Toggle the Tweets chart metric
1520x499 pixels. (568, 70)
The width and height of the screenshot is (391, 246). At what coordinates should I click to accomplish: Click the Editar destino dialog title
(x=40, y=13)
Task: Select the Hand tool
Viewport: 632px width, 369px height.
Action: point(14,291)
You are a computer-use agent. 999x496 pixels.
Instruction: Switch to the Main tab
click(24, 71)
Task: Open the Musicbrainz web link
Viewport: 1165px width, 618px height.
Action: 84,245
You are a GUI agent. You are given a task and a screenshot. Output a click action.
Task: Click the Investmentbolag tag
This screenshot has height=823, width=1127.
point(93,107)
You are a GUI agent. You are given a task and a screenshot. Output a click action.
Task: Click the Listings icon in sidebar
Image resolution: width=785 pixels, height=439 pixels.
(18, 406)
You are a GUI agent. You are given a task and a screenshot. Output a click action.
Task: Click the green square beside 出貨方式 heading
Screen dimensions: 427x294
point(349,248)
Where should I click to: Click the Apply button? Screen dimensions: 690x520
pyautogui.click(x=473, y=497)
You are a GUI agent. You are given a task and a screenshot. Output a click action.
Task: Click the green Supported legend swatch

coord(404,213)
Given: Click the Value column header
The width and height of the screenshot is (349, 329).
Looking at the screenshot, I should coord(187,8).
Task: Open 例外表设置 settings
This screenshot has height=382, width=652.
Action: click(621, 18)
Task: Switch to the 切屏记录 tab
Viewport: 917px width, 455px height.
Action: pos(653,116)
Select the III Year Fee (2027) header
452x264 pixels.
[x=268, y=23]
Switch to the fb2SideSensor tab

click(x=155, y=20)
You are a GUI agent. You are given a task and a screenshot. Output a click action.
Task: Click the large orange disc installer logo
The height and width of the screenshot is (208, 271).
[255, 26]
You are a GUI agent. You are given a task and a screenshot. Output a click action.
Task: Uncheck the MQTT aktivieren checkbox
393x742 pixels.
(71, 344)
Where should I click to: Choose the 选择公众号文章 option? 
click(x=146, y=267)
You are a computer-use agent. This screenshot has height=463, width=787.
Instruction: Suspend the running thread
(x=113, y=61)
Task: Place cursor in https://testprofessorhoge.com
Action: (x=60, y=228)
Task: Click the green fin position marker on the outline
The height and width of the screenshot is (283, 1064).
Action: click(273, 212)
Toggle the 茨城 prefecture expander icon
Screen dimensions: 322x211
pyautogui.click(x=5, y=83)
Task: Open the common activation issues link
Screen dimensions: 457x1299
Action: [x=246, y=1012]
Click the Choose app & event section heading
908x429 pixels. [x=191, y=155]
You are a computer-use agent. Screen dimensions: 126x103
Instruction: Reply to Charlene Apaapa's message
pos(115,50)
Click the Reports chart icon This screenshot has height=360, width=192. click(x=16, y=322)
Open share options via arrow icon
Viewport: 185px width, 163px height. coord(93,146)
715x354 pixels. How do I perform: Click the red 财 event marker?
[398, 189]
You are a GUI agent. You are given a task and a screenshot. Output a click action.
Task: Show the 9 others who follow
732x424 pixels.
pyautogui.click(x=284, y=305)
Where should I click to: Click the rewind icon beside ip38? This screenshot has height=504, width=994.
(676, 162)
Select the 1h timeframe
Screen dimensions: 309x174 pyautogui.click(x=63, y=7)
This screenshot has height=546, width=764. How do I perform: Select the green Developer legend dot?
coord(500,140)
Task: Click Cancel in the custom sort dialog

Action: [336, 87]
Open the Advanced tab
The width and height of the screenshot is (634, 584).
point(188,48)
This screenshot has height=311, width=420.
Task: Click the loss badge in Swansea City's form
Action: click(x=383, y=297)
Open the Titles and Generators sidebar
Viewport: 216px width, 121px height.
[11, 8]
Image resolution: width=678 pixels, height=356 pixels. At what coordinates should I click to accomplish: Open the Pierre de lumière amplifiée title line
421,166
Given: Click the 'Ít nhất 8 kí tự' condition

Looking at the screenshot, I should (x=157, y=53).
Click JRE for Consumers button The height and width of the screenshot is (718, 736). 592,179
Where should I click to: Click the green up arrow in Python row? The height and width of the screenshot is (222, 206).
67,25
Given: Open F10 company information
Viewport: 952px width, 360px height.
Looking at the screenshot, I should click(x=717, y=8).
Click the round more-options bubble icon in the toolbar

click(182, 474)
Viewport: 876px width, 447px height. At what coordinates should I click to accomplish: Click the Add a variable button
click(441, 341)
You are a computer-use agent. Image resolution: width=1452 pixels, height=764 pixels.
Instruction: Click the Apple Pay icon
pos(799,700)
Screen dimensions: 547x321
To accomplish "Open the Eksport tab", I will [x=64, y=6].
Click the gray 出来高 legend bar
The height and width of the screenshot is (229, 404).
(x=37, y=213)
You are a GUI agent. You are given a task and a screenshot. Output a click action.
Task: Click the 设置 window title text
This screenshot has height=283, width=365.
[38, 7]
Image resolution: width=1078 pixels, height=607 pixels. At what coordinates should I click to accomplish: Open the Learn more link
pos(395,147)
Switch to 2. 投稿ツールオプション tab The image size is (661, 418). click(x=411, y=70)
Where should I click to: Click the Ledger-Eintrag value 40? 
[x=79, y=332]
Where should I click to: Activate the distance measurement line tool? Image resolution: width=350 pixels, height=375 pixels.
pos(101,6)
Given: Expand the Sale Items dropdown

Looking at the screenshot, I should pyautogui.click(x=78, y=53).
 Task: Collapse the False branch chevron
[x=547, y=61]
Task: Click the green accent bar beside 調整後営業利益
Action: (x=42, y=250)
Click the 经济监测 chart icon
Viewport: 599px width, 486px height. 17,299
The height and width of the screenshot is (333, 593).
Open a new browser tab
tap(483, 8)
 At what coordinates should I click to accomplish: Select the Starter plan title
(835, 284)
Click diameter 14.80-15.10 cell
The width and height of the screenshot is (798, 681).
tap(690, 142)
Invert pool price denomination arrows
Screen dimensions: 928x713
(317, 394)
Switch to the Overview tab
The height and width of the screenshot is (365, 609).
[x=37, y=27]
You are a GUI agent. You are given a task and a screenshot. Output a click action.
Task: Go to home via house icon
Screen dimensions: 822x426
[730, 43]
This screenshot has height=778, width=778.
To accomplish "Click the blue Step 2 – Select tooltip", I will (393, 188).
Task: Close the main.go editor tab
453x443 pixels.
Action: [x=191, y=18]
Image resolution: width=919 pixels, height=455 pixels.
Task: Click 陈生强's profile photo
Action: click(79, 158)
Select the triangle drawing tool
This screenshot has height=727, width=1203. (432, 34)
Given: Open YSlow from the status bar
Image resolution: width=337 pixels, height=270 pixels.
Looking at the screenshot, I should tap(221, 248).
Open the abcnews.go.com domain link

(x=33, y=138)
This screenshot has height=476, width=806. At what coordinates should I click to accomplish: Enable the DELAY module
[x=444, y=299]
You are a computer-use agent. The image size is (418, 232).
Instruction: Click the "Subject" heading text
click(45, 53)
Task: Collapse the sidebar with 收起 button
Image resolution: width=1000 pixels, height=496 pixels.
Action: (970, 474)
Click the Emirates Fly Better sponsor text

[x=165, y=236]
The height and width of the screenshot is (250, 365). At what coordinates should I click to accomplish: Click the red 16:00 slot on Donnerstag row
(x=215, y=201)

Prompt |
Pull from the data each line where the string "will" turns up.

Solution below |
To accomplish "Open the Eksport tab", I will [x=64, y=6].
To accomplish "Click the blue Step 2 – Select tooltip", I will (393, 188).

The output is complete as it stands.